Le 10 mars dernier (j'étais en réalité ponctuel, ma publication sur Instagram ayant été postée le jour-même), Boris Vian aurait eu cent ans ! Boris Vian, ce génie touche-à-tout auquel aucune discipline n'a résisté. J'aime l'auteur qui a touché de nombreux·ses adolescent·es avec L'Écume des jours et choqué la France sous le pseudonyme de Vernon Sullivan ; j'aime le parolier qui a signé des chansons tantôt drôles, tantôt tristement clairvoyantes, auxquelles ont notamment donné voix des artistes tel·les que Magali Noël et Serge Reggiani ; j'aime l'interprète vocal et instrumental qu'il a été, rendant hommage au Jazz avec la plus belle des ferveurs... Je n'ai bien entendu pas tout vu, tout lu, ni tout entendu de Boris Vian, et la perspective d'avoir encore tant de choses à découvrir me ravit !

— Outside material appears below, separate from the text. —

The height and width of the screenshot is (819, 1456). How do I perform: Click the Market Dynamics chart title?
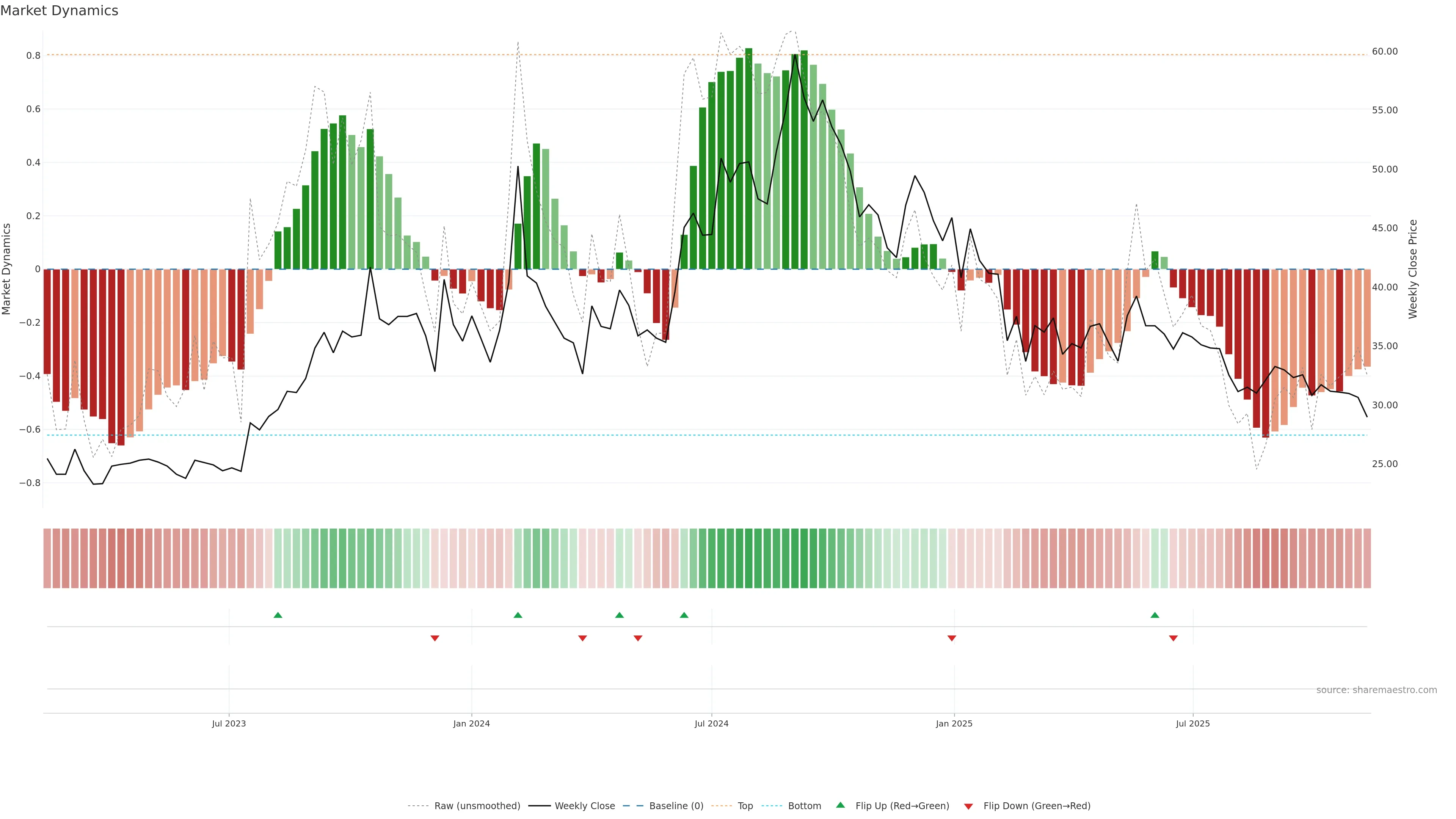point(60,11)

Et en parlant de découverte, à l'occasion de ce centenaire, les éditions Fayard nous régalent avec un inédit : au début des années 1950, Boris Vian avait débuté l'écriture d'un roman pour la Série noire de Gallimard, ayant eu une idée si bonne qu'il était lui-même « étonné et légèrement admiratif ». Un synopsis et quatre chapitres rédigés plus tard, le projet a été abandonné et Boris Vian n'y est jamais revenu, peut-être aussi parce qu'il est mort avant d'en avoir eu le temps, en 1959. La cohérie Boris Vian a confié à l'OuLiPo (l'Ouvroir de littérature potentielle) la tâche de poursuivre le travail de l'auteur en achevant le roman.

Bien qu'il n'ait pas été prévu pour les éditions du Scorpion, qui publiaient les textes de Vernon Sullivan, ce début de roman noir se rapprochait fortement de l'esprit des autres livres de ce faux auteur nord-américain, à tel point que les membres de l'OuLiPo ont décider de le continuer comme un Vernon Sullivan, prétendues notes du traducteur comprises.

Après les quatre premiers chapitres rendus (presque) tels qu'ils ont été écrits, l'OuLiPo prend la plume pour nous raconter le cauchemar que vit Frank Bolton, revenu de la guerre de Corée avec une main en moins et des traumatismes en plus, quand il se rend compte que les femmes qu'il a séduites par le passé meurent les unes après les autres, chacune retrouvée avec les seins et le sexe calcinés. Aidé du détective privé Narcissus Rose, Frank va tenter de comprendre ce qu'il se passe et, il l'espère, sauver l'une ou l'autre de ses conquêtes passées.

L'OuLiPo a fait preuve de beaucoup de respect pour le travail de l'auteur tout en usant de leur folle créativité pour poursuivre l'écriture de ce roman, usant de techniques oulipiennes pour stiluler la création. C'est ainsi qu'ils ont rédigé un « beau présent », type de poème inventé par Georges Perec, qui n'est écrit qu'avec les lettres de la personne à qui il est destiné, ou fait d'un chapitre un « centon », texte constitué exclusivement de phrases écrites par Boris Vian (ce chapitre a malheureusement été retravaillé pour rendre le récit cohérent, mais on peut retrouver ce centon dans les notes). L'OuLiPo a également retranscrit l'ambiance de l'époque avec des nombreuses références, souvent méconnues aujourd'hui, telles qu'aurait pu les introduire dans son roman un Vernon Sullivan.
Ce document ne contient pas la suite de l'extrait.